[What the task requires]:
Using the entries that follow, report how many lines contain the word "godkänner". Only the number is wanted.

[Input for this task]:
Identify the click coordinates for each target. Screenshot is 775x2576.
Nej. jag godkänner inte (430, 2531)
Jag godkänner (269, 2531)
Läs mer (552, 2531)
---
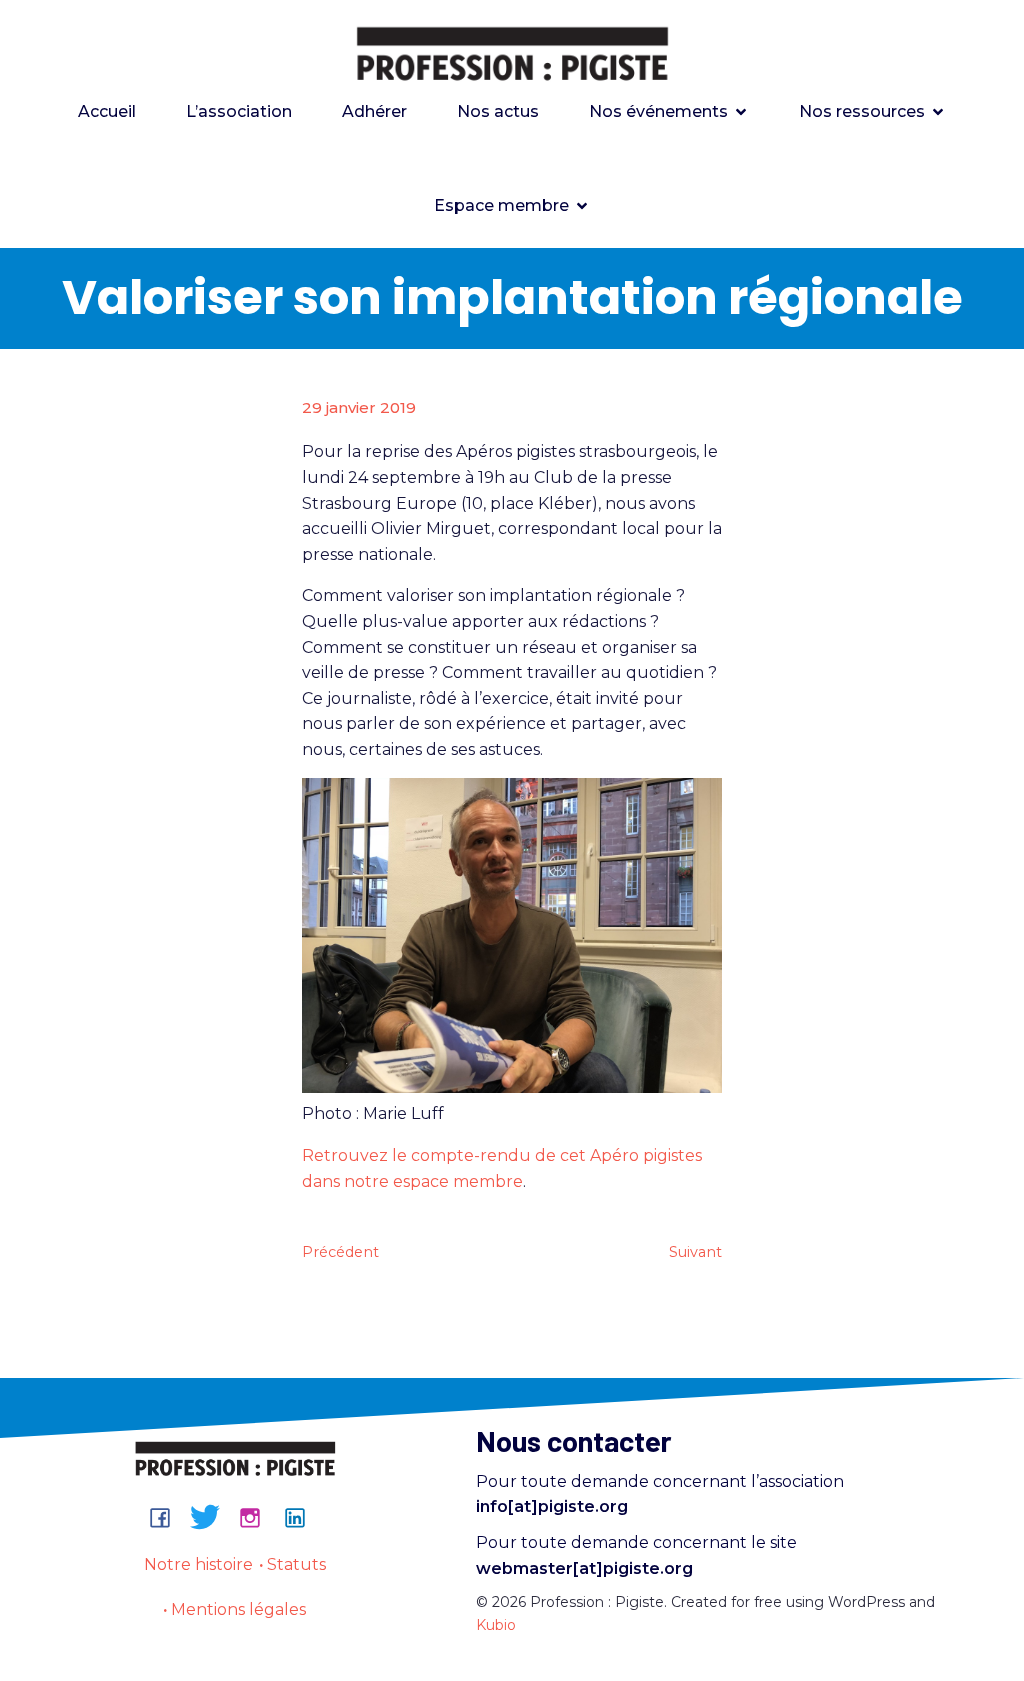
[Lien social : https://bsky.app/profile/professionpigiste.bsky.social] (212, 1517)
==
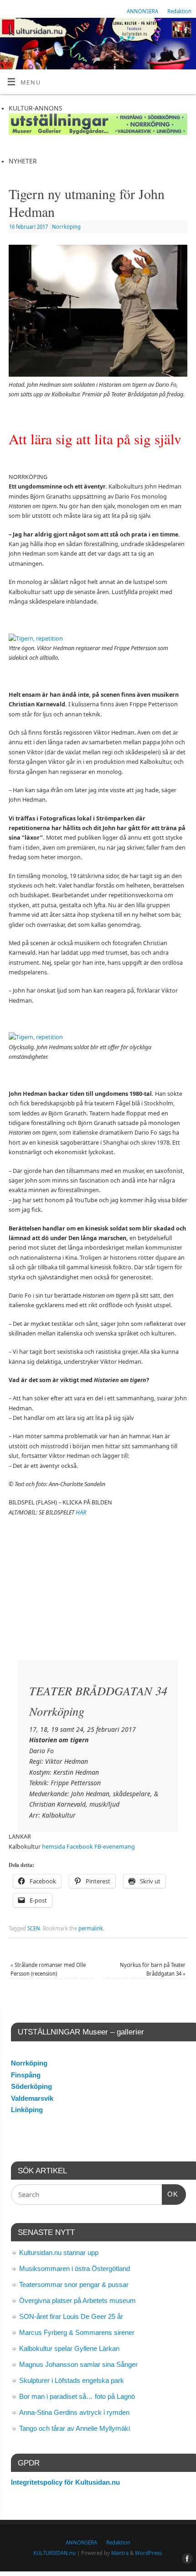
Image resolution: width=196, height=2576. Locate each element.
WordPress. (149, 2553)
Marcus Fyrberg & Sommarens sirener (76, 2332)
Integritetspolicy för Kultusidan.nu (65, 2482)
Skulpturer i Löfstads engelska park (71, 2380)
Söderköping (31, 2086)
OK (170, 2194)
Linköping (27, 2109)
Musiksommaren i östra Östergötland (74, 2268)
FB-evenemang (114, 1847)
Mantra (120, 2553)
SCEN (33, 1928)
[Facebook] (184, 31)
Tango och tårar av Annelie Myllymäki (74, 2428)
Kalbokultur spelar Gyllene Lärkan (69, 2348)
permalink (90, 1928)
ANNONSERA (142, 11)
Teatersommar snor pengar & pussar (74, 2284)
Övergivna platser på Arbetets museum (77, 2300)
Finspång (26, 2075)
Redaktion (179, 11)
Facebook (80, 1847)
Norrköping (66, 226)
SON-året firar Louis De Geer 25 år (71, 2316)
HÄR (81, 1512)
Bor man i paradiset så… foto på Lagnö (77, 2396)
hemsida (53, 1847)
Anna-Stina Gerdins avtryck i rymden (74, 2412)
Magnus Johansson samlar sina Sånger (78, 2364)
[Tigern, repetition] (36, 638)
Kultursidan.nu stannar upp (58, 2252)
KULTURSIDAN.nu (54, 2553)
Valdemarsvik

[Reply to the task]:
2